Angela Alkire, J.D.
Assistant Vice President of Operations
You may know that for coverage to be triggered for claims-made policies, the alleged malpractice or incident must happen while the policy is in force, and the claim must also be reported or made while the policy is in force. There is no coverage once the policy period ends or coverage is terminated unless an “extended reporting period”, also known as ERP coverage or a “tail, is purchased. With a claims-made policy, it does not matter that the alleged wrong happened while the policy was active—what matters is when the claim is made. Assume Dr. A allegedly makes an overt sexual advance towards Patient B on 1/1/2018, but Patient B does not report the claim until 9/1/2018. The date the claim is reported, 9/1/2018, is the claims-made date and the date that triggers coverage. If Dr. A’s policy expired on 8/18/18 without the purchase of an ERP/tail, the claim would not be covered because Dr. A did not have an active policy or coverage when the claim was made.
With claims-made policies, maintaining continuous coverage is important. This can be accomplished if claims-made policies are regularly renewed without any interruption. With a claims-made policy, if you retire, are no longer practicing or providing any services of a psychological nature, or you decide to change insurance carriers, you need to maintain continuous coverage in the event a claim is filed later. This can be done in a few ways: You can either purchase the extended reporting period endorsement (ERP), also known as a “tail”, or you can purchase prior acts coverage.

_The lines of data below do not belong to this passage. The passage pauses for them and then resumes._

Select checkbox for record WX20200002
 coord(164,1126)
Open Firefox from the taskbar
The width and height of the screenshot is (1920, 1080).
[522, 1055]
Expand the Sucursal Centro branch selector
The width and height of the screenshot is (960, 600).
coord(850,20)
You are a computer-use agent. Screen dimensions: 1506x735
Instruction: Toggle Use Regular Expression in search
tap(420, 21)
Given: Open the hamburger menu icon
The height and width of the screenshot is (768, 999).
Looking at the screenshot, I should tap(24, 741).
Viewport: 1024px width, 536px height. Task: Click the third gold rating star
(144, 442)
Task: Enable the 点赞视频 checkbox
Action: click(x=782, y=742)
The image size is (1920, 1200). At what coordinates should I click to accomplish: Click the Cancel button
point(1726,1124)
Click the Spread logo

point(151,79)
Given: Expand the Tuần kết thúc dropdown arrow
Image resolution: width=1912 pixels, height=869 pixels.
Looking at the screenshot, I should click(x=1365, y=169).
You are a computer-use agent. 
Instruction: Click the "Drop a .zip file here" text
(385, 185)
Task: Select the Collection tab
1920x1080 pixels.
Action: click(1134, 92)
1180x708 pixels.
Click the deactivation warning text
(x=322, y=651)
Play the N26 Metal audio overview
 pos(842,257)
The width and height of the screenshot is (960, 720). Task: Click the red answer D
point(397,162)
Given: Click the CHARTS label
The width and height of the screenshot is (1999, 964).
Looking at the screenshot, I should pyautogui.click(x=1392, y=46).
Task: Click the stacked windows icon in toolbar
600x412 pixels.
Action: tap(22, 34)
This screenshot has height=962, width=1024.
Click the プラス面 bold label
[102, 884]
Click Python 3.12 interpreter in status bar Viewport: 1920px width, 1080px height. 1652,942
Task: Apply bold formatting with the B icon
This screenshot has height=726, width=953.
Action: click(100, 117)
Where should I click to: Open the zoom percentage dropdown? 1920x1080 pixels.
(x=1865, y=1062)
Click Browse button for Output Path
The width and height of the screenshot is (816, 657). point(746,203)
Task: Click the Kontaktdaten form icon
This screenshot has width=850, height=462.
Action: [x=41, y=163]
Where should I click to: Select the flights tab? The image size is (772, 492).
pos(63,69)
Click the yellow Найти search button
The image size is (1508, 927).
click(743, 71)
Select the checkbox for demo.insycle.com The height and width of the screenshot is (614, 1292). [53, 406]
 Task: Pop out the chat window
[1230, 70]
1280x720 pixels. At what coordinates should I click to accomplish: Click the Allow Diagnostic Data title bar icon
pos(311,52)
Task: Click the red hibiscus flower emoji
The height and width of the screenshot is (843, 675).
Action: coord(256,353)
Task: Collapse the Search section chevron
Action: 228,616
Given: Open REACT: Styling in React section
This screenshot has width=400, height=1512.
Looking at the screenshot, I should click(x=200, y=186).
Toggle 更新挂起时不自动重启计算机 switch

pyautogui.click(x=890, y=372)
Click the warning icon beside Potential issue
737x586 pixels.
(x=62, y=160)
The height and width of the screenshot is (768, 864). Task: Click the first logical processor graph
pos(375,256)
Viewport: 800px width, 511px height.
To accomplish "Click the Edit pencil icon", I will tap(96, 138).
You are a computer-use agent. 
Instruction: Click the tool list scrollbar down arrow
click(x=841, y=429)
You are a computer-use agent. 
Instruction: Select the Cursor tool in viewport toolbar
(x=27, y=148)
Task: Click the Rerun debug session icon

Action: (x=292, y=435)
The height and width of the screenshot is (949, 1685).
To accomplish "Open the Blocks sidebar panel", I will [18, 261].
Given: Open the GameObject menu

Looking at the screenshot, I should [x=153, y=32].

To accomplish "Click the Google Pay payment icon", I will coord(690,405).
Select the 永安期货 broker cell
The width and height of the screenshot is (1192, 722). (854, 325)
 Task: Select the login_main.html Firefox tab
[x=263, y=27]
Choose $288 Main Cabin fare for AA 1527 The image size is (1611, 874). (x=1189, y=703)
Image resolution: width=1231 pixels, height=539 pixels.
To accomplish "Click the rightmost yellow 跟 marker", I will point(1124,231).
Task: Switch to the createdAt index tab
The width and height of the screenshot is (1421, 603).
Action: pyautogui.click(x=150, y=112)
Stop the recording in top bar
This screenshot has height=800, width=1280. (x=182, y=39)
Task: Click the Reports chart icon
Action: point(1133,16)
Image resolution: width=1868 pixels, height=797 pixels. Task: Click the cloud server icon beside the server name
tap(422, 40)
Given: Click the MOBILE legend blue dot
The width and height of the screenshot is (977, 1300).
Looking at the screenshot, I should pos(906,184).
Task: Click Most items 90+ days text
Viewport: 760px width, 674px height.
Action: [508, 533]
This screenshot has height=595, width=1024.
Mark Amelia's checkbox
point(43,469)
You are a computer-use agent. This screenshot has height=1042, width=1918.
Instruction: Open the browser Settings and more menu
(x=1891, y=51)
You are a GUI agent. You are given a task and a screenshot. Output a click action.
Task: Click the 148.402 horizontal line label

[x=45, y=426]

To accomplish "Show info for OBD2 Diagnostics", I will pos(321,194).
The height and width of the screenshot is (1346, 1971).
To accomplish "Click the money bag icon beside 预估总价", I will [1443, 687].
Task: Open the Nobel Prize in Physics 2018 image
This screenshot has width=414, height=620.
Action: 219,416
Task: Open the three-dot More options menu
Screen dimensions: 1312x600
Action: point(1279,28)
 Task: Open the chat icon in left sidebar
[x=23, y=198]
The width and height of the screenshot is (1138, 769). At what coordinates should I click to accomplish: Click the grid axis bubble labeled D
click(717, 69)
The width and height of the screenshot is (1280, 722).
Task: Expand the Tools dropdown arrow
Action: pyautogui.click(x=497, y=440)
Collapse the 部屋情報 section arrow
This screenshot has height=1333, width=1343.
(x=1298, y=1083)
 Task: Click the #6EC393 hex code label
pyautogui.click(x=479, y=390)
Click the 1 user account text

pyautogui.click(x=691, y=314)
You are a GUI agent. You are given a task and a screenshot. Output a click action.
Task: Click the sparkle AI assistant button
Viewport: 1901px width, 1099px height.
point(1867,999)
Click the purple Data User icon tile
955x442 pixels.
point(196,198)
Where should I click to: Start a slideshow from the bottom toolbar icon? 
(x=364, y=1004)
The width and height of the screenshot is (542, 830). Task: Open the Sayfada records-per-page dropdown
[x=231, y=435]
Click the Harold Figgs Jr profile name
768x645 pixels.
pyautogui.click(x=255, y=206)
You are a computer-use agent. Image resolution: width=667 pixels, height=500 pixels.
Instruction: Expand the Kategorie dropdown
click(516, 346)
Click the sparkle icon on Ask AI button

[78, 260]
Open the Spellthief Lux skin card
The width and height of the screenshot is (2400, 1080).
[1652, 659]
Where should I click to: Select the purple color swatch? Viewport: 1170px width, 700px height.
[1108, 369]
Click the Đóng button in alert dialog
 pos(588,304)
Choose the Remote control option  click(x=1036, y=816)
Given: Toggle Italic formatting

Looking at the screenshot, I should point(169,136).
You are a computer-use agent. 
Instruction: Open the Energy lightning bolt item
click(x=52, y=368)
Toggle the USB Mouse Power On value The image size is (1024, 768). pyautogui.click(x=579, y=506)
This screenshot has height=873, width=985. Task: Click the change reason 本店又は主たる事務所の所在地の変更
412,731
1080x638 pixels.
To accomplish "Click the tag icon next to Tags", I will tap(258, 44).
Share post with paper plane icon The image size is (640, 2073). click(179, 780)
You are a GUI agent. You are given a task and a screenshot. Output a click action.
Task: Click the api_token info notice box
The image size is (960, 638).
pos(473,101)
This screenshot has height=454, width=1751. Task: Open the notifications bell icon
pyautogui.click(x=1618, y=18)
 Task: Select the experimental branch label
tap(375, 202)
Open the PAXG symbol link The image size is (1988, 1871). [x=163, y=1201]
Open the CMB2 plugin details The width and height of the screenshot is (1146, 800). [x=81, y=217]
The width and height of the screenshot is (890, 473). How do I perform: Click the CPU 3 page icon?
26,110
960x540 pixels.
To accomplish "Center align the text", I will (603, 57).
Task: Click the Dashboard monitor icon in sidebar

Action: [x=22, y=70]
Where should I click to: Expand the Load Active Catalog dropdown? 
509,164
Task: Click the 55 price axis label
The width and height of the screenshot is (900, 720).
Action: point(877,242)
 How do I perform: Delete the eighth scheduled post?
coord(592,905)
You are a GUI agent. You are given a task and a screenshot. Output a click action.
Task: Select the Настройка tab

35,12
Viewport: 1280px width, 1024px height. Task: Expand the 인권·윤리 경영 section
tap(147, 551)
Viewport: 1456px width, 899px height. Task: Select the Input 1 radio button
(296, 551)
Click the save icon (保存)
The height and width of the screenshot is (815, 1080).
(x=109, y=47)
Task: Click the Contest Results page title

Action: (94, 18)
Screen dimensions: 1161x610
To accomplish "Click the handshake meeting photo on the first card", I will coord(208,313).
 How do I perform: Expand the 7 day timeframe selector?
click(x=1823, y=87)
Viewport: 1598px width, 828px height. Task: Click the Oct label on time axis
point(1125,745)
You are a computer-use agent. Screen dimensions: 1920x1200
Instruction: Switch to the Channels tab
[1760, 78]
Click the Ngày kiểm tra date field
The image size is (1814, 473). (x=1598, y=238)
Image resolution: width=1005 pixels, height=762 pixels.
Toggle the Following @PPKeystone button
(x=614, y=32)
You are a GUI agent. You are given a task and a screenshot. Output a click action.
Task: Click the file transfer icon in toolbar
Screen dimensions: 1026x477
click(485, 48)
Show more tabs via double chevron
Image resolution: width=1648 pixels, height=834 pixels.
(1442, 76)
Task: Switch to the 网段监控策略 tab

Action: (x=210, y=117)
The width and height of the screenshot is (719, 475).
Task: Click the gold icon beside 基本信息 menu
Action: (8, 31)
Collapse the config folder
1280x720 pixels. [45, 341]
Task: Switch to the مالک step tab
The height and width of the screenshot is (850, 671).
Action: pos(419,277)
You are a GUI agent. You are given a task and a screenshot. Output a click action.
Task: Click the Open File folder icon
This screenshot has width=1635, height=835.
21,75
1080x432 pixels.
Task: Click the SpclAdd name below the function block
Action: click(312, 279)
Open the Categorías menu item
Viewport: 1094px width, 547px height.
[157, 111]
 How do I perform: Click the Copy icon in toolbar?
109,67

Extended Reporting Period (ERP) or Tail
An extended reporting period, also known as ERP coverage or a tail, is a one-time purchase that extends the time to report claims beyond the last date the policy was in force. Note that this extends the time to report claims that arose during the time the policy was in force only-- it does not extend coverage into the future. As such, it will not provide coverage for alleged malpractice which occurs after the policy period ends. Optimally, it would be best to purchase an “unlimited ERP” which extends the right to report claims indefinitely. For example, assume a policy period ends on 9/1/2018. With an unlimited ERP, a claim can be reported any time after this date, and the effect is as if the claim had been reported during the policy period or time the policy was active. An alternative is to purchase a limited ERP (e.g., a 3-year limit), but after the time limit elapses, there is no coverage for any reported claims for the years of practice during which the policy was in force. It is important to know that the decision to buy an ERP must be made within 90 days of the termination of a claims-made policy, and the cost for the one-time purchase of an unlimited ERP is typically 2x the last annual premium. Some companies provide free ERP coverage under certain circumstances such as the insured’s death, retirement, or disability. Know that the conditions that trigger such free coverage vary amongst insurers. Some insurers require you to have been a policyholder for a set period before they will grant a free ERP. Let’s assume you have a claims-made policy and you switch carriers. Let’s also assume you wish to retire within the next two years. Your new carrier offers free ERP coverage when you retire, but only after you have been a policyholder for 5 years. This means you will have to purchase an ERP if you retire before that time. Make sure you know the requirements for a free ERP before you switch carriers; otherwise, it can be costly to you. Know also that if you are retiring or being employed in a capacity that does not require liability coverage, for your protection, you must purchase ERP coverage in the event there is no free ERP coverage provided. Similarly, in the event of your death, the executor of your estate, to protect your estate, must purchase ERP coverage if there is no free “tail” coverage provided.
Prior Acts Coverage
For continuous coverage, there is another option to the ERP or tail. With claims-made policies you can also purchase “prior acts coverage”, also known as “nose coverage.” You can purchase this coverage from the new carrier when switching insurance companies. The new carrier assumes liability for any new claims that are filed from your previous years of practice, going back to your prior carrier’s retroactive date which is the earliest date of claims-made coverage. This choice may be preferable if you wish to switch carriers and continue to practice. If the new carrier agrees to provide prior acts coverage, there is no separate premium; rather, the total premium is based on the retroactive date with your previous carrier. With prior acts coverage in place, the new insurance company covers liability for any newly reported claims based on practice, after the retroactive date. This is where you need to be very careful. Review the new carrier’s coverage thoroughly. If the new carrier excludes certain types of claims, such as sexual violations or those arising out of prison work, then there is no coverage should such a claim be made even if these types of claims were covered under your previous policy and you paid for such coverage.
As with anything, being an informed insurance consumer can prevent costly financial mistakes. Before you purchase a claims-made policy or before you switch carriers, look closely so that you are making a decision that will give you peace of mind.
Angela C. Alkire has been the AVP of Operations for the American Insurance Trust for the last two years. Prior to that she spent fourteen years as the AVP of Claims for United Educators, overseeing the defense of claims against educational institutions. She also spent twelve years holding various claims management positions with State Farm Insurance Companies. Angela obtained her B.A. in Government and Politics from the University of Maryland, College Park, and her J.D. from The Catholic University of America, Columbus School of Law.